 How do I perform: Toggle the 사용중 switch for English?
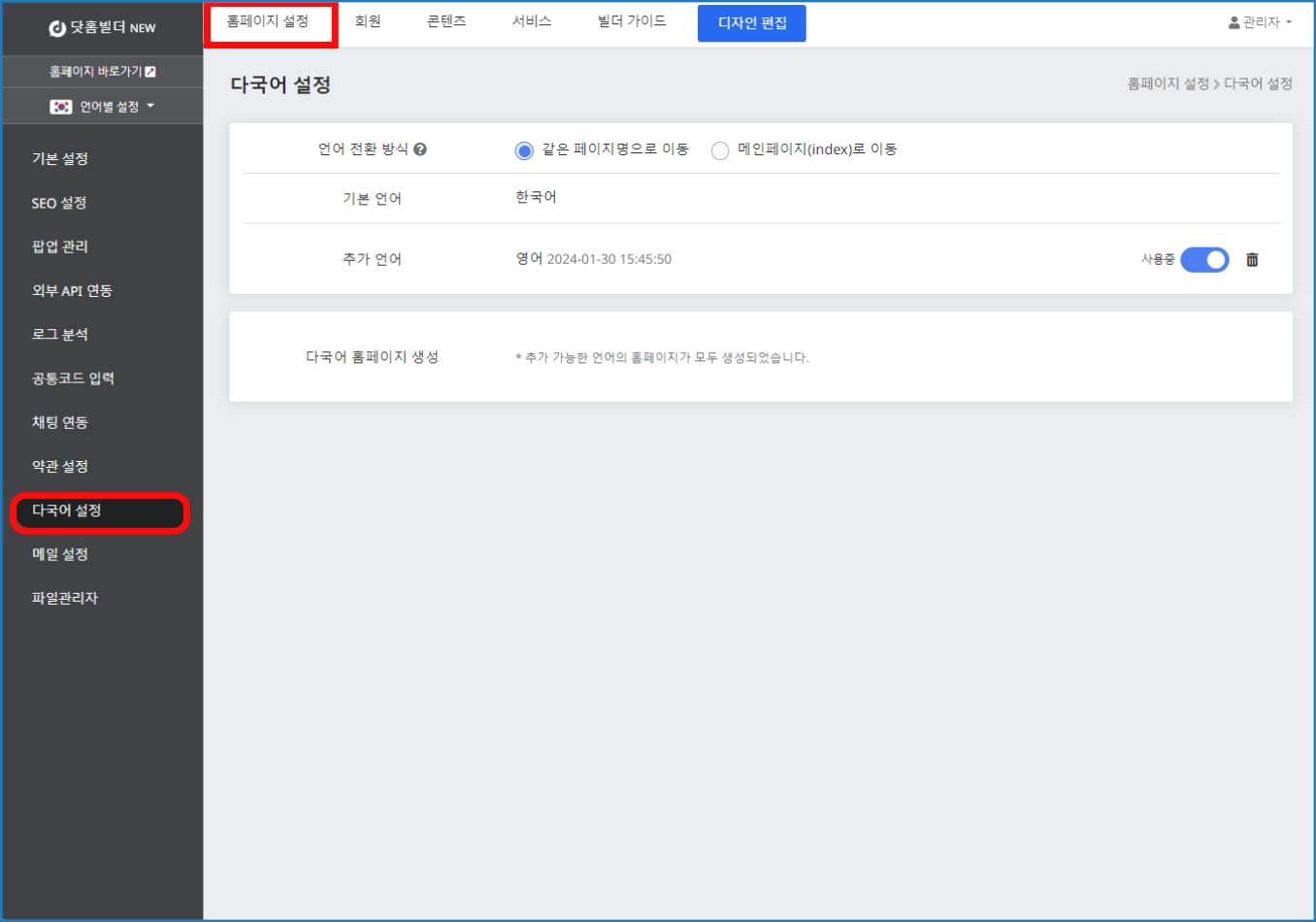(x=1204, y=260)
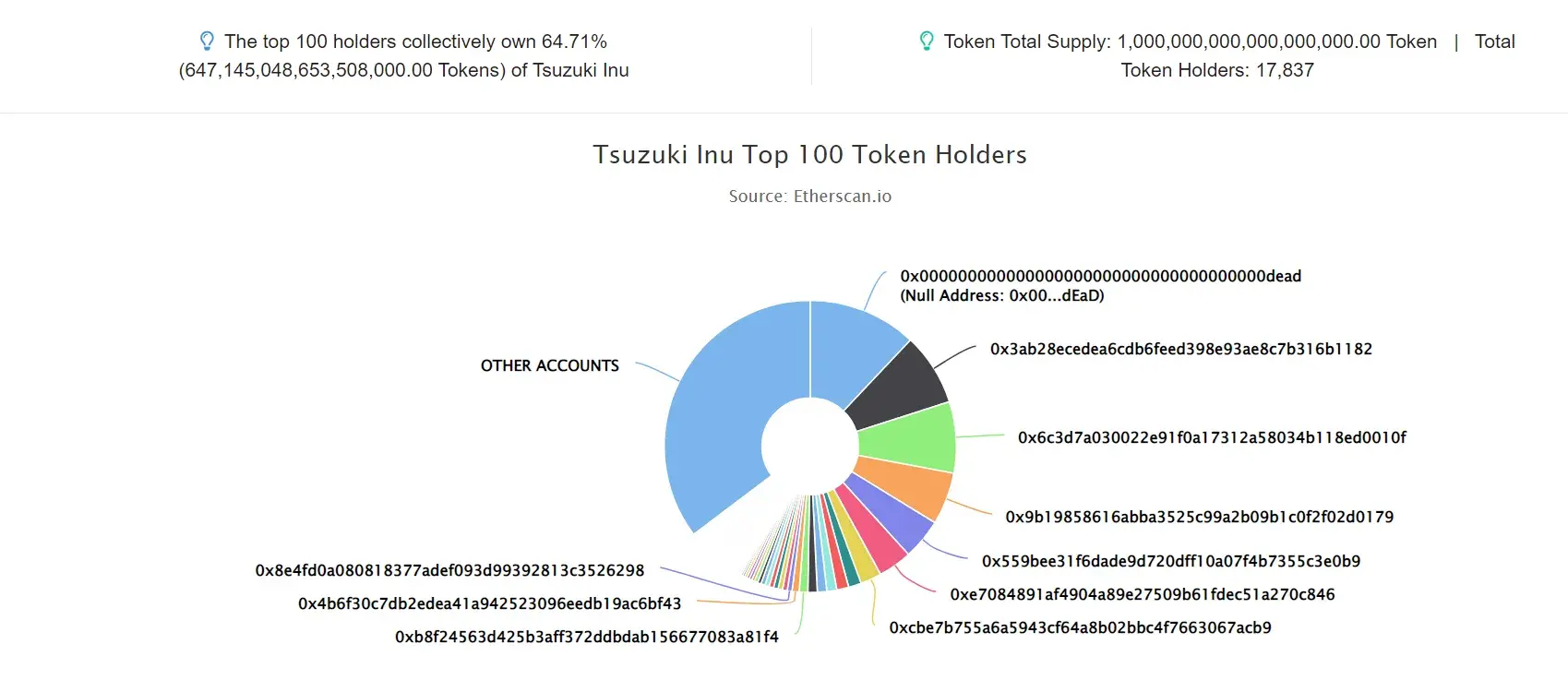The image size is (1568, 692).
Task: Click label 0xe7084891af4904a89e27509b61fdec51a270c846
Action: (x=1143, y=594)
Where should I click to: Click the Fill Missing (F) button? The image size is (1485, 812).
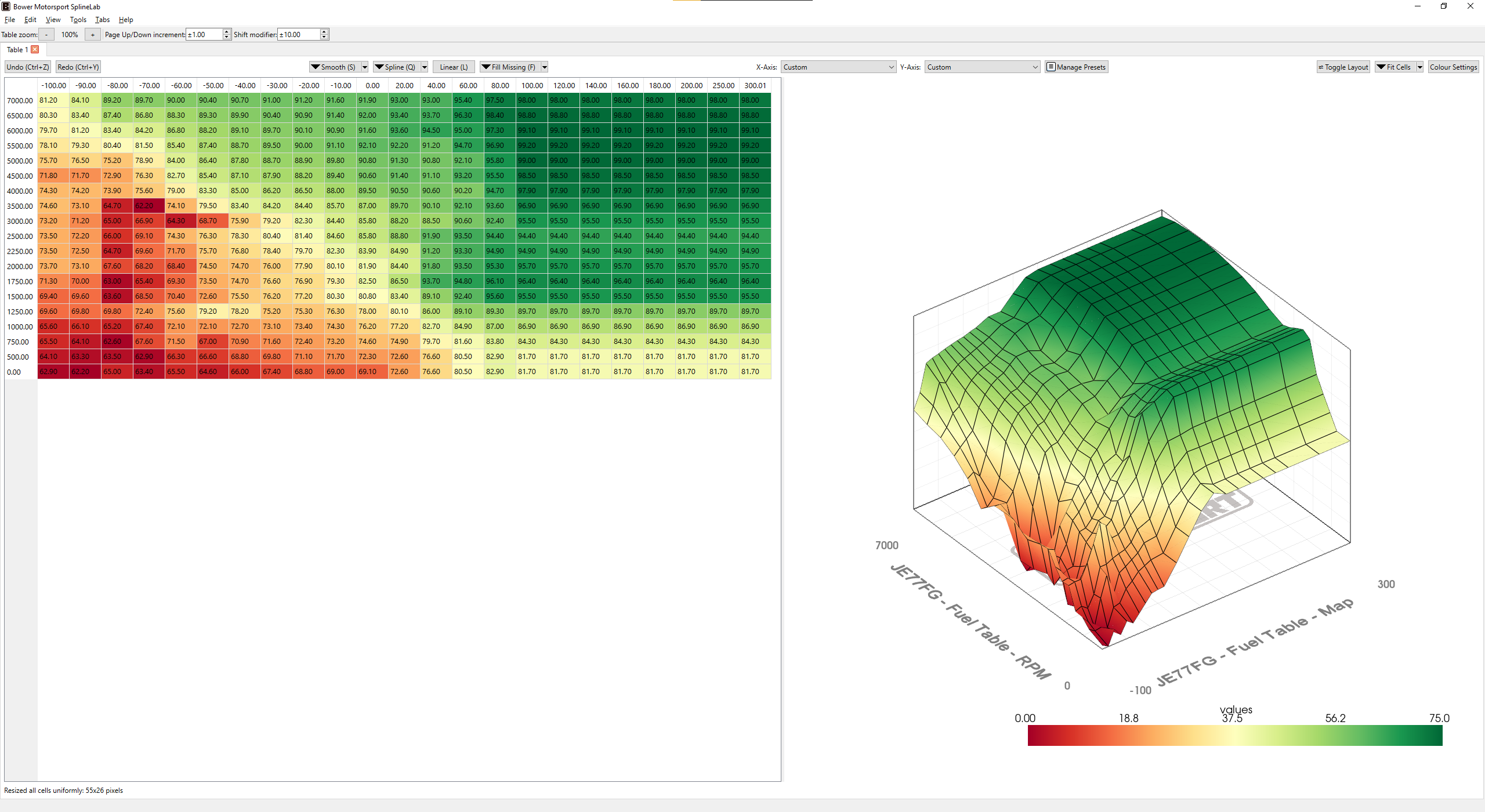click(x=509, y=67)
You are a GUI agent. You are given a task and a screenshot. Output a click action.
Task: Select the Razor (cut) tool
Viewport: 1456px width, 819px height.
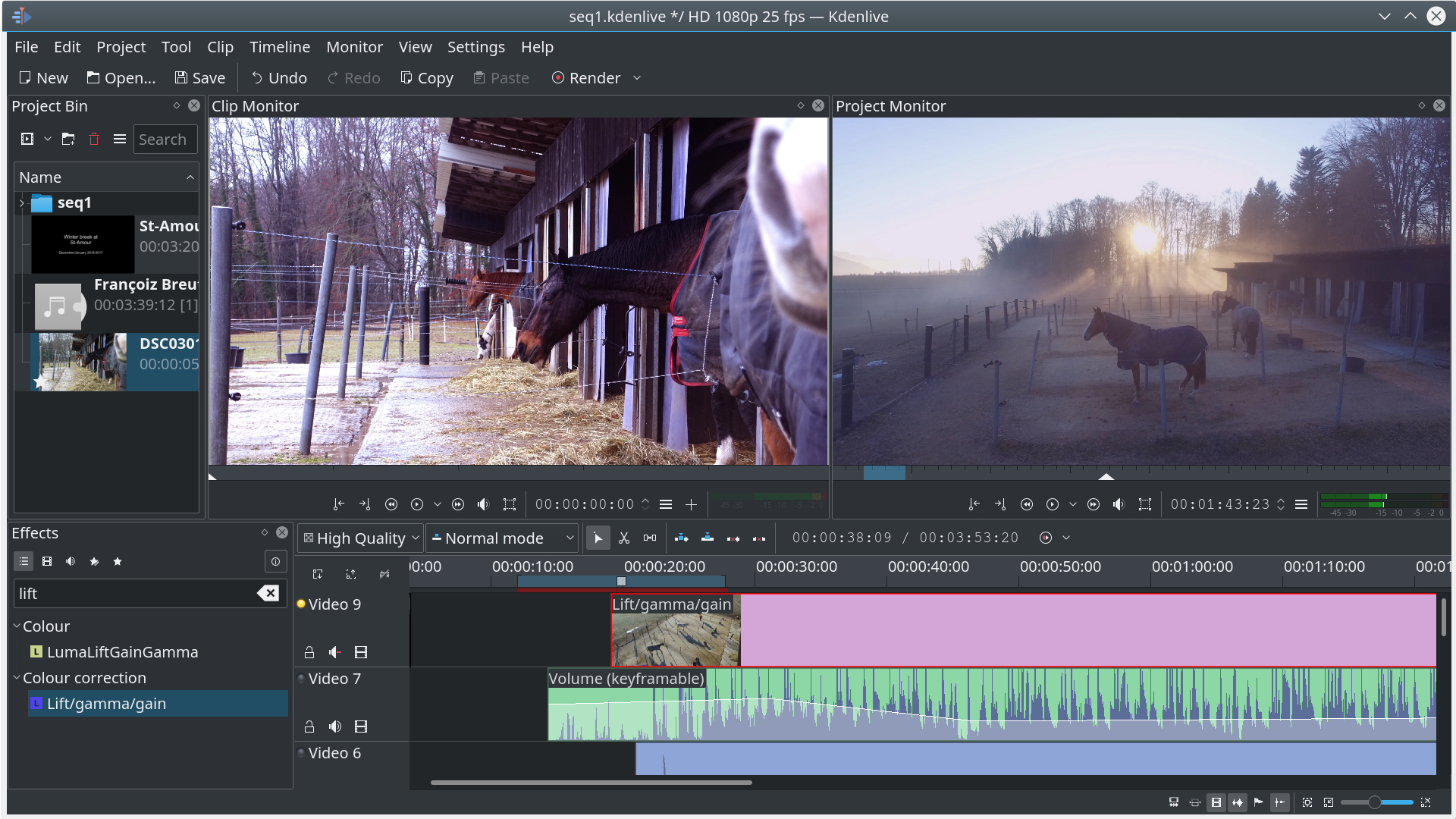click(624, 538)
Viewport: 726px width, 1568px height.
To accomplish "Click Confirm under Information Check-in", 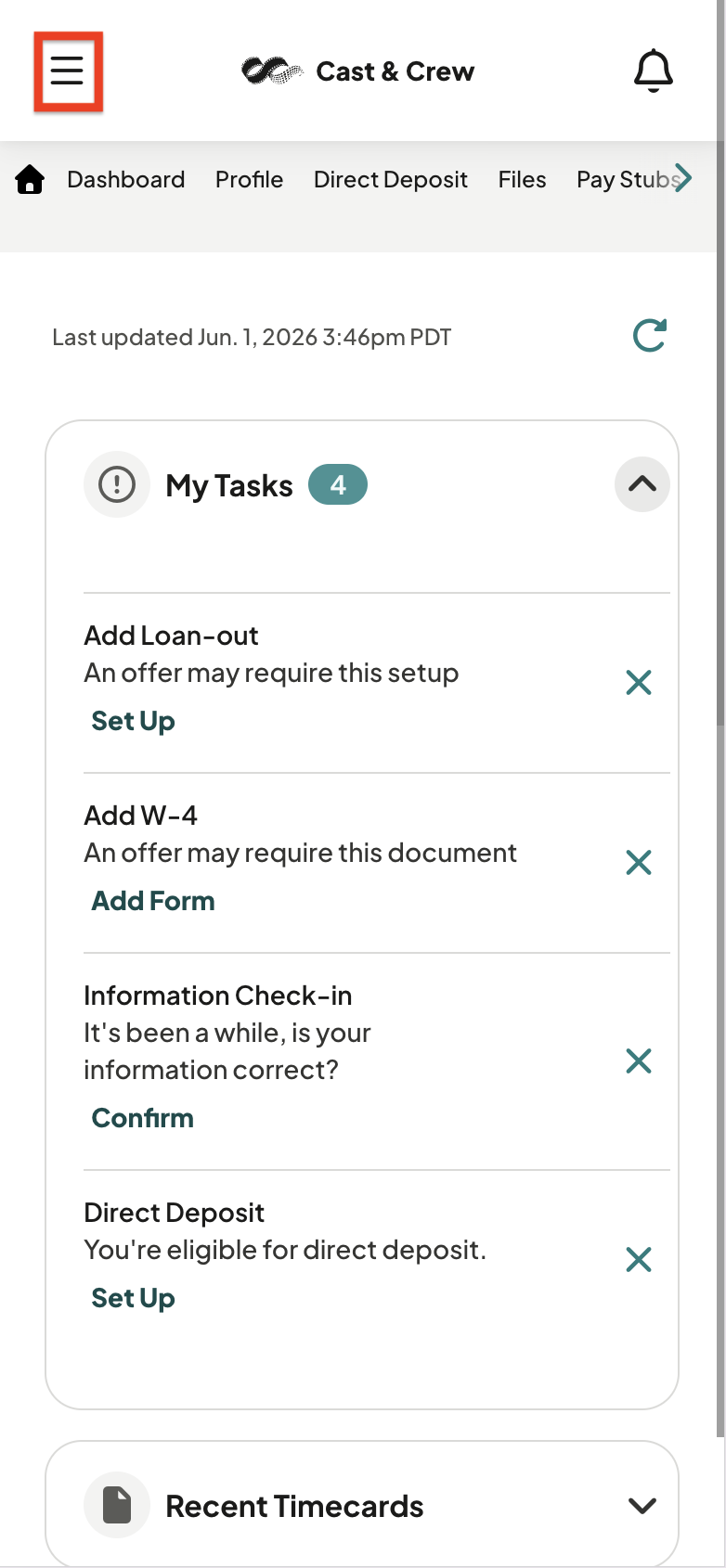I will [143, 1118].
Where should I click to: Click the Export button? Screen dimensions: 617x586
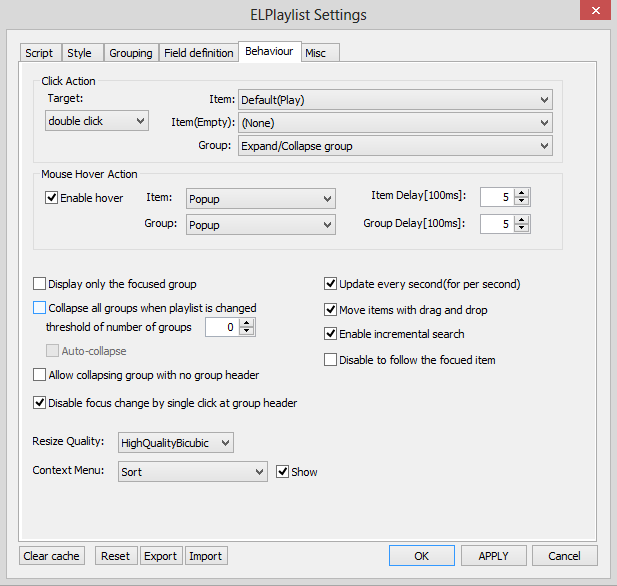coord(160,556)
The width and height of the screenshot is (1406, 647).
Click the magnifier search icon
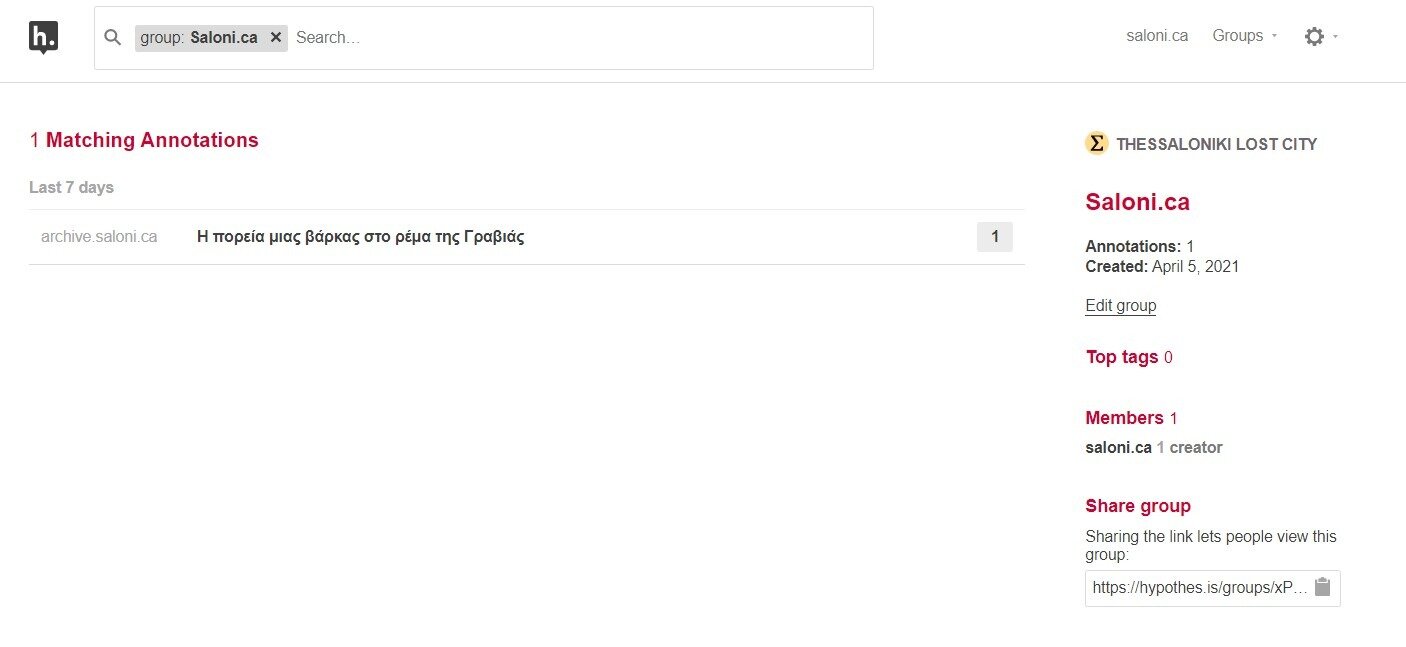[x=113, y=37]
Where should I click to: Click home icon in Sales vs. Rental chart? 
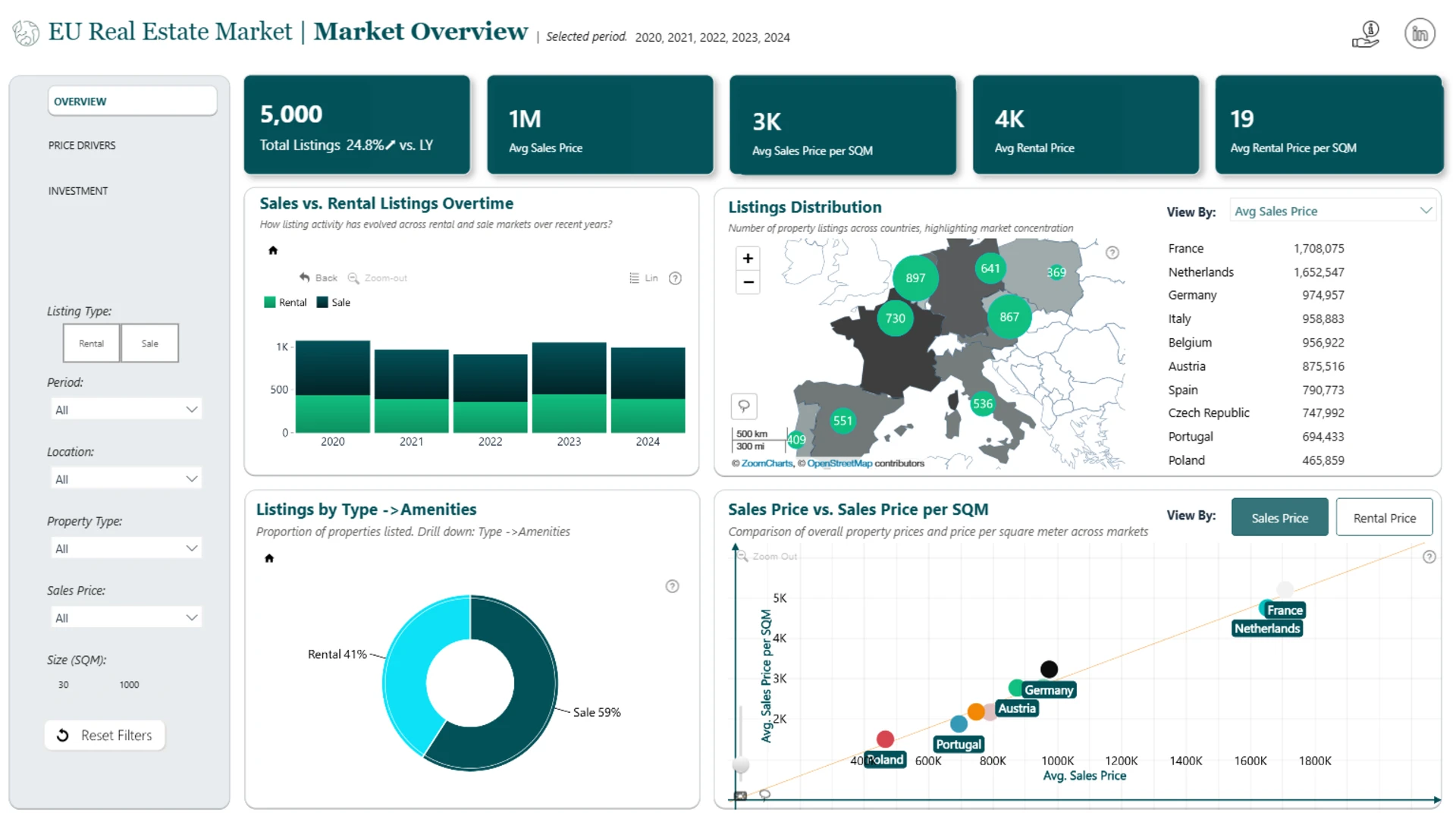(273, 250)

• **ЦЕЛЬ**:
Перепишите без изменений фрагмент материала выше, начиная со строки, в которой есть «The width and», и до самого конца материала включительно. Изображения в ответ не включайте.

• **ВЫПОЛНЕННОЕ ЗАДАНИЕ**:
The width and height of the screenshot is (1406, 647).
Click the magnifier search icon
[x=113, y=37]
Where should I click to: Click home icon in Sales vs. Rental chart? 
(273, 250)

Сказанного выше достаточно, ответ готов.